> _PEDIDO A_: Reproduza sem qualquer alteração as linhas de dados abaixo que vão da linha que contém "mert_elektronik33@hotmail.com (968, 18)" até a linha que contém "Servis Bölgeleri (1046, 76)", incluindo as duas.

── TRECHO SELECIONADO ──

# Castelo-ES, feat. Eduardo Azul



## Jeptan (Apr 3, 2011)

O ex-forista Eduardo Azul me passou umas fotos da cidade de Castelo, então farei um thread.


























































































Apareceu uma mensagem dizendo que só posso postar 10 imagens. Depois posto mais, se puder. Entendi nada, não era assim.


----------



## Ice Climber (Feb 7, 2006)

Saudades do Edu Blue! Embaixador de Castelo. Espero que esteja bem.


----------



## Jeptan (Apr 3, 2011)

Ice Climber said:


> Saudades do Edu Blue! Embaixador de Castelo. Espero que esteja bem.


Ele está com problema no trabalho por causa do vírus, no mais, tá bem.


----------



## Rekarte (Mar 28, 2008)

Boas fotos de Castelo! 
Espero um dia que ele volte ao SSC


----------



## Lucas Souza RF (Oct 24, 2007)

───

> _PEDIDO B_:
Responda com base no tópico sobre Castelo:
(i) Quem passou as fotos da cidade a quem abriu o tópico?
(ii) Segundo a mensagem que apareceu, quantas imagens podem ser postadas?
(iii) Onde Rekarte espera que ele volte um dia?

── DADOS FORNECIDOS ──

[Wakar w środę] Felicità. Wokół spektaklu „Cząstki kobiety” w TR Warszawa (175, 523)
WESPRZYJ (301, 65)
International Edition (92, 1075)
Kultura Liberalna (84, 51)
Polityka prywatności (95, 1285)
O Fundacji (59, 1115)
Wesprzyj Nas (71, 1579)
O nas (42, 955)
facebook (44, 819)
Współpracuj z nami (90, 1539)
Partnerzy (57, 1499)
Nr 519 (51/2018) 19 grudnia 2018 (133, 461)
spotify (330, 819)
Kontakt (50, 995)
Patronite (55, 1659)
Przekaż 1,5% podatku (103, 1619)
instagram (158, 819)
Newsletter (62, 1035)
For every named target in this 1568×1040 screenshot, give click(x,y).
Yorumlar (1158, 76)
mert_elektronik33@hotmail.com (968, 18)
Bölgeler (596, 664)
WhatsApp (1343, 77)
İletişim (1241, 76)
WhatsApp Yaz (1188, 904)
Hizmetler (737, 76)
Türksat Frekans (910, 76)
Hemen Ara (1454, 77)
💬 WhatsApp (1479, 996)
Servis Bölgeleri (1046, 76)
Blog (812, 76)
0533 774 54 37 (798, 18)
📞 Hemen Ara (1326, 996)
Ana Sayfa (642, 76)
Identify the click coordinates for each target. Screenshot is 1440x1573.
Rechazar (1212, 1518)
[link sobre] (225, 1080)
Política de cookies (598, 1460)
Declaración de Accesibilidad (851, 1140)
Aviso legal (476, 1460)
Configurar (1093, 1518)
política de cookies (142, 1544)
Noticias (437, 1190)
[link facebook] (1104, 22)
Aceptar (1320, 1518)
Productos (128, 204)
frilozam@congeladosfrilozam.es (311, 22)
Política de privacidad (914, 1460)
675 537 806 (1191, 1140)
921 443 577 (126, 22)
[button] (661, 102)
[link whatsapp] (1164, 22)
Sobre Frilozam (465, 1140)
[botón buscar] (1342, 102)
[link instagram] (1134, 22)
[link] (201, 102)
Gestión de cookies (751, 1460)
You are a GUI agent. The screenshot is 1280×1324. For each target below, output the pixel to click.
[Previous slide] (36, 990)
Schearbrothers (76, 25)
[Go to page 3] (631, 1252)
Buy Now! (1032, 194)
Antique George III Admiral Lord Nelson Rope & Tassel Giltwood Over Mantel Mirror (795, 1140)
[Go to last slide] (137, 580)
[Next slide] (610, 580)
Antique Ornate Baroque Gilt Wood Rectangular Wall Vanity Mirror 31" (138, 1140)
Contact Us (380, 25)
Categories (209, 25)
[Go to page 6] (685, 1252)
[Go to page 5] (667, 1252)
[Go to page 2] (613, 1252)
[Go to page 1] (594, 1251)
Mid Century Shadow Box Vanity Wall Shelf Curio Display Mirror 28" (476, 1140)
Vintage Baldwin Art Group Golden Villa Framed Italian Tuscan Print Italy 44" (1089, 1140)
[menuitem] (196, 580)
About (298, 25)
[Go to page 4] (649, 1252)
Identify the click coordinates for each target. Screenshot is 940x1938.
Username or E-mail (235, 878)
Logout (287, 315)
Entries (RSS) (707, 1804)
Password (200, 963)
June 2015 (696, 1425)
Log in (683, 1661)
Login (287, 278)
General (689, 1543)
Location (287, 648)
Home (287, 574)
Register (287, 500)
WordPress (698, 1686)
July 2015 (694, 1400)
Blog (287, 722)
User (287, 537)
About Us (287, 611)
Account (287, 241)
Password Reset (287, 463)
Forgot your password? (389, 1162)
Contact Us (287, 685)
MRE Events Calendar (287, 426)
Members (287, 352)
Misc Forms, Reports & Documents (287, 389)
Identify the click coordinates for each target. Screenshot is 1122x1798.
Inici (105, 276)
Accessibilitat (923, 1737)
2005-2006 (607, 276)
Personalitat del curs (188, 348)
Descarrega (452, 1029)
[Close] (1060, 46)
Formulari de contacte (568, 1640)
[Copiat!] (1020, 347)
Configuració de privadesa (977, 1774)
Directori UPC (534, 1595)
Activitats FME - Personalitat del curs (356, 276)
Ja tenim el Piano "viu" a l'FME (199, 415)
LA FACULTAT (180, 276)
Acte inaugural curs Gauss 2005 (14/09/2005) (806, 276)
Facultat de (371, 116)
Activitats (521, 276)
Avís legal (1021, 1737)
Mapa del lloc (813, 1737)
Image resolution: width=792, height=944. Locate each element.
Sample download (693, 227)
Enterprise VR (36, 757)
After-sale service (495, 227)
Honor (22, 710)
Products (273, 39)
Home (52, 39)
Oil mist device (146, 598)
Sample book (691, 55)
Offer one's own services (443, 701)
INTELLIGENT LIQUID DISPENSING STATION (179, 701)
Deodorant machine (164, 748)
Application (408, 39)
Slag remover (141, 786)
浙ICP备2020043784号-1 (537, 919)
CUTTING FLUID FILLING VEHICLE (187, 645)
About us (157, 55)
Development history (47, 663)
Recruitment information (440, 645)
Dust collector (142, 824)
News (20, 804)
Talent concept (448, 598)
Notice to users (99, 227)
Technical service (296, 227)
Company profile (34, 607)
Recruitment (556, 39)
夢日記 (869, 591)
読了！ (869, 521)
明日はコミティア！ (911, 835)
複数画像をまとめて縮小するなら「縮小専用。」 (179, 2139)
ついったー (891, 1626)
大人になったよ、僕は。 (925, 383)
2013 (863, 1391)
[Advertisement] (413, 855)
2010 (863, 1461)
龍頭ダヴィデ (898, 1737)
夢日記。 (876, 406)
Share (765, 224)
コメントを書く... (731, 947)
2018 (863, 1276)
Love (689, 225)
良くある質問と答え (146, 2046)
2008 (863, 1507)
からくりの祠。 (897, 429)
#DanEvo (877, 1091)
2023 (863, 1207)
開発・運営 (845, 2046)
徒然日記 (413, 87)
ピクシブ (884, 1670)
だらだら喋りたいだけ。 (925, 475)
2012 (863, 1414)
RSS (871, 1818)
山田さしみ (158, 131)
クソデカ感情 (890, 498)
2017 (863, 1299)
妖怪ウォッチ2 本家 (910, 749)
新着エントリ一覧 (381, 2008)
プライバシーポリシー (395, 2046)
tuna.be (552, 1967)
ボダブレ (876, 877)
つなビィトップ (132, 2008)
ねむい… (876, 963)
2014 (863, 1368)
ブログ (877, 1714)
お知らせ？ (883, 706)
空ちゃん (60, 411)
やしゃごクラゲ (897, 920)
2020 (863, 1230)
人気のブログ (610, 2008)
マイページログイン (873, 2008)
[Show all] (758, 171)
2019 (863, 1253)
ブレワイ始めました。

───

> _RESPOSTA DO EXERCÍCIO A_:
mert_elektronik33@hotmail.com (968, 18)
Bölgeler (596, 664)
WhatsApp (1343, 77)
İletişim (1241, 76)
WhatsApp Yaz (1188, 904)
Hizmetler (737, 76)
Türksat Frekans (910, 76)
Hemen Ara (1454, 77)
💬 WhatsApp (1479, 996)
Servis Bölgeleri (1046, 76)

> _RESPOSTA DO EXERCÍCIO B_:
(i) O ex-forista Eduardo Azul.
(ii) Só 10 imagens.
(iii) Ao SSC.